Powder Sand
What Powder Sand Actually Looks Like
Powder Sand is a light, warm off-white with a distinctly sandy quality. It sits closer to cream than to a cool white, with enough warmth to feel lived-in rather than crisp. In bright direct light it reads as an airy, pale neutral. In lower or north-facing light it can pull slightly yellow or even a faint green, which is worth testing before committing to a whole room.
Powder Sand Undertones
The hex value places this color in warm territory, with yellow being the most apparent undertone. A subtle green note can surface depending on the light in your room. It does not read pink or gray, so if you are chasing a truly neutral white, this one will feel too warm for that purpose.
Where Powder Sand Works Best
Powder Sand works well in spaces where you want warmth without going full yellow or cream. It suits living rooms, bedrooms, and hallways that get decent natural light. In sun-drenched south- or west-facing rooms it reads beautifully airy. In dimmer spaces, test it first because the yellow-green undertone becomes more pronounced and can feel a bit flat.
Where to put Powder Sand
In a well-lit living room, Powder Sand creates a relaxed, warm backdrop that makes wood furniture and natural textiles feel cohesive. Keep accent colors earthy rather than saturated to stay in harmony with its quiet tone.
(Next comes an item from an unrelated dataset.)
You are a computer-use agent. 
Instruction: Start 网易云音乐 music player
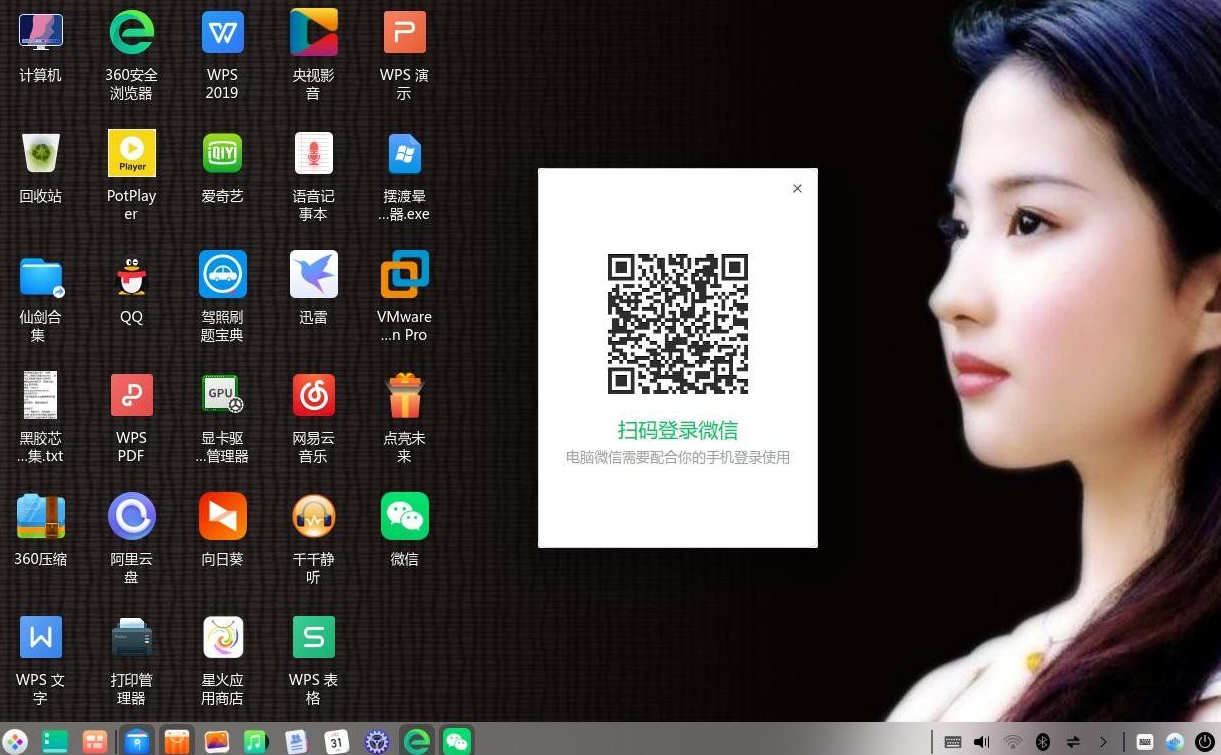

As a bedroom wall color, Powder Sand is restful without being stark. Pair it with warm-toned bedding and soft lighting, and it holds its sandy character all day long.
Powder Sand keeps a hallway from feeling cold or institutional. Because hallways often lack direct light, sample it on the actual wall first to confirm the yellow-green note does not dominate.
The high LRV means the room stays bright, which is practical for a workspace. The warmth is easy to spend hours in, unlike a stark cool white that can feel clinical by midday.
What to Pair With Powder Sand
Because no formal coordinating colors are specified for this color in our database, pair it using the undertone as your guide. Warm wood tones, natural linen, soft terracotta, and muted olive greens all sit comfortably alongside its sandy warmth. Crisp bright whites can create an unintentional contrast that makes Powder Sand look dingy by comparison, so reach for an equally warm white on trim.
Colors that clash with Powder Sand
Cool grays and blue-grays pull in the opposite direction from Powder Sand's warmth, and the pairing can make each color look slightly off rather than intentionally contrasted.
A cold, bright white on trim will make Powder Sand look yellowed or dirty by comparison, which undercuts the whole effect.
Common questions
The Benjamin Moore code is OC-113. The precise LRV is 86.55, which puts it firmly in the light end of the scale. The hex is rendered in the spec block on this page.
It is an off-white. The sandy warmth in it is noticeable enough that it reads as a pale neutral rather than a white, especially next to brighter whites on trim or ceilings.
Yes. Its high reflectivity keeps the ceiling feeling open and light. The warmth can actually be a plus on a ceiling because it prevents that cold, fluorescent-white look that some spaces fall into.
Like most warm off-whites, Powder Sand can lean more yellow under incandescent or warm LED lighting. Under cooler daylight-spectrum bulbs it stays closer to its daytime appearance. Always sample on your actual wall and view it under the lighting conditions you live with.